Il est bien connu que les maisons israéliennes sont remplies d'Arabes que les tribunaux ont libérés. Demandez à la poétesse Dareen Tatour, qui a été en résidence surveillée pendant six mois (!) avant son procès pour une publication Facebook, bien avant le 7 octobre 2023. Pour les droitiers, l'éteigneuse de bougies est une terroriste qui mérite la peine de mort.

Ce n'est pas gentil de souffler sur les bougies de Hanoucca ; je n'ai aucune idée de ce qui a motivé la courageuse femme, mais il est difficile d'imaginer un acte de protestation non-violent plus spectaculaire.
Il est permis de perturber la fête que les Juifs célèbrent pour commémorer la victoire de la révolte des Hasmonéens contre l'occupant grec. Lors d'une fête pendant laquelle les Juifs chantent : « Nous venons bannir les ténèbres, dans nos mains sont la lumière et le feu », il est permis de protester. Lors d'une fête où les Juifs chantent : « Faisons la fête \ Nous danserons tous la hora \ Rassemblons-nous autour de la table \ Nous vous offrirons un régal \ des dreidels (toupies) pour jouer et des shamash (galettes) à manger », il est permis de gâcher les choses. Surtout, lors d'une fête où les Juifs chantent sans honte : « Quand tu auras préparé un massacre de l'ennemi blasphémateur » (la traduction littérale d'une partie du premier verset de « Maoz Tzur »/ »Rocher des âges ») – il est permis de se rebeller.

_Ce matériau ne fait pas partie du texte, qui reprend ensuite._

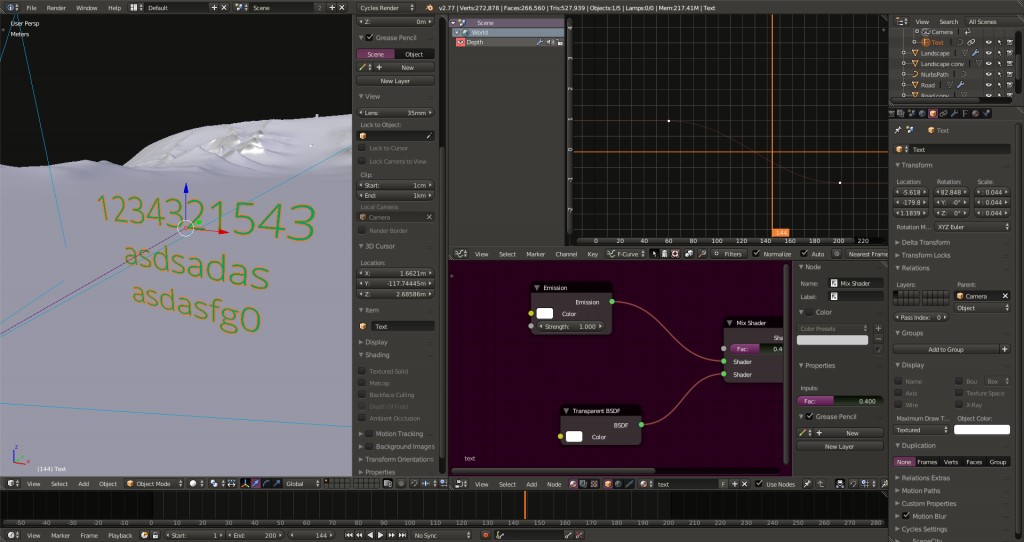The image size is (1024, 542).
Task: Expand the Delta Transform panel
Action: (x=925, y=242)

Il est permis à une Palestinienne de 1948 de penser que cette célébration devrait être interrompue par un acte de protestation personnel : souffler sur les bougies dans un centre commercial. Alors que ses coreligionnaires et peut-être aussi ses proches – à Jaffa, par exemple, il n'y a pas une seule famille palestinienne sans famille à Gaza – se noient dans la boue, grelottent de froid et que des chiens affamés continuent de fouiller les corps de leurs proches piégés, les Juifs ici ne célébreront pas comme si de rien n'était.
Quelqu'un doit leur rappeler que la guerre à Gaza n'est pas terminée et que les souffrances ne font que s'intensifier. Quelqu'un doit rappeler aux Israéliens que pendant qu'ils se gavent de sufganiyot  [beignets] sophistiquées, à Gaza, il y a encore des gens qui meurent de faim, ou du moins qui sont malades et fatigués de manger des lentilles.
Il y a là-bas des centaines de milliers de sans-abri ravagés par l'hiver. Il y a là-bas des patients qui meurent lentement, dans une agonie atroce, par manque de soins médicaux. Et il y a là-bas des centaines de milliers d'enfants dont les amis ont été tués, et depuis plus de deux ans, ils n'ont ni école ni aucun autre cadre où aller, et qui sont condamnés à une vie d'ignorance et de désespoir même s'ils survivent à la guerre, qui est loin d'être terminée.

Cela affecte les Palestiniens de 48, cela les peine, même s'ils sont paralysés par la peur d'un régime qui arrête quiconque ose exprimer son humanité. Et maintenant, une femme inconnue est venue, la quatrième nuit de Hanoucca, et pendant un instant a soufflé les bougies des Israéliens en fête, d'un seul souffle. C'est une héroïne.